Gerade konnte man sich über das Frühlingswetter freuen, da ist es schon wieder angezählt: Ab Freitag wird das Wetter in Österreich wieder deutlich kühler.
Zunächst wird es zwar noch einmal sehr mild, ab Freitag wird aber unbeständiger, und es kündigt sich eine deutliche Abkühlung an, mit Regen oder Schnee an der Alpennordseite. Das prognostiziert die Geosphere Austria für die kommenden Tage. Vor allem am Montag kühlt es dann noch weiter ab, und es wird stürmisch.
Winter-Comeback: Das Wetter wird ab Freitag wieder deutlich kühler
Von Westen erreicht Freitagvormittag eine Kaltfront mit dichten Wolken Österreich, die bis Mittag in Vorarlberg und Tirol erste Regenschauer bringen. Weiter im Osten und Südosten scheint anfangs örtlich noch die Sonne. Bis zum Abend breiten sich dichte Wolken sowie Regen und Regenschauer langsam aus und erreichen schließlich das östliche Flachland. Im Südosten können sich Gewitter entladen. Um den Alpenhauptkamm regnet es zum Teil anhaltend. Die Schneefallgrenze sinkt langsam auf Lagen unter 2.000 Meter Seehöhe ab. Mit Störungsdurchzug dreht der Wind auf West und frischt vor allem am Nachmittag entlang der Donau mitunter mäßig auf. Auf drei bis zehn Grad in der Früh folgt eine Erwärmung tagsüber auf 15 bis 22 Grad.
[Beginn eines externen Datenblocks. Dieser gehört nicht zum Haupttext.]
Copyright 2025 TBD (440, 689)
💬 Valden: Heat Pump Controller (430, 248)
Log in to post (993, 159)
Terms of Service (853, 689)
Abzug der Kaltfront am Samstag
Nach dem Abzug der
Kaltfront bleibt der Samstag im Einfluss einer westlichen Strömung.
Diese sorgt bis zum Abend für einen steten Wechsel aus Sonne und ein
paar dichteren Wolken. Vor allem im Berg- und Hügelland ist bei einer
Schneefallgrenze um 1.500 Meter Seehöhe mit Regenschauern zu rechnen. Es
weht mäßiger, im Norden und Osten zum Teil auch lebhafter Westwind. Die
Frühtemperaturen betragen zwei bis elf Grad, die
Tageshöchsttemperaturen elf bis 17 Grad.
Wolken und ein paar Schauer am Sonntag in Österreich
Von Westen her ziehen am
Sonntag die Wolken einer schwachen Störung auf und vor allem im Bergland
gibt es ein paar Schauer, am Nachmittag kann es zeitweise regnen. In
den flacheren Regionen im Norden und Osten und generell im Süden kommen
aber kaum nennenswerte Mengen zusammen. Am Abend beginnen die Wolken im
Westen aufzulockern. Der Wind weht schwach bis mäßig, in höheren Lagen
lebhaft aus südlichen Richtungen. Die Frühtemperaturen liegen bei ein
bis acht Grad, die Tageshöchsttemperaturen bei neun bis 18 Grad.
Weiterhin Wolken, aber auch sonnige Abschnitte am Montag
Mit
einer Nordwestströmung ziehen am Montag weiterhin Wolken durch,
dazwischen gibt es sonnige Abschnitte. An der Alpennordseite bleiben die
Wolken meist den ganzen Tag dicht und es regnet oder schneit, die
Schneefallgrenze sinkt von anfangs rund 700 Meter bis in tiefe Lagen.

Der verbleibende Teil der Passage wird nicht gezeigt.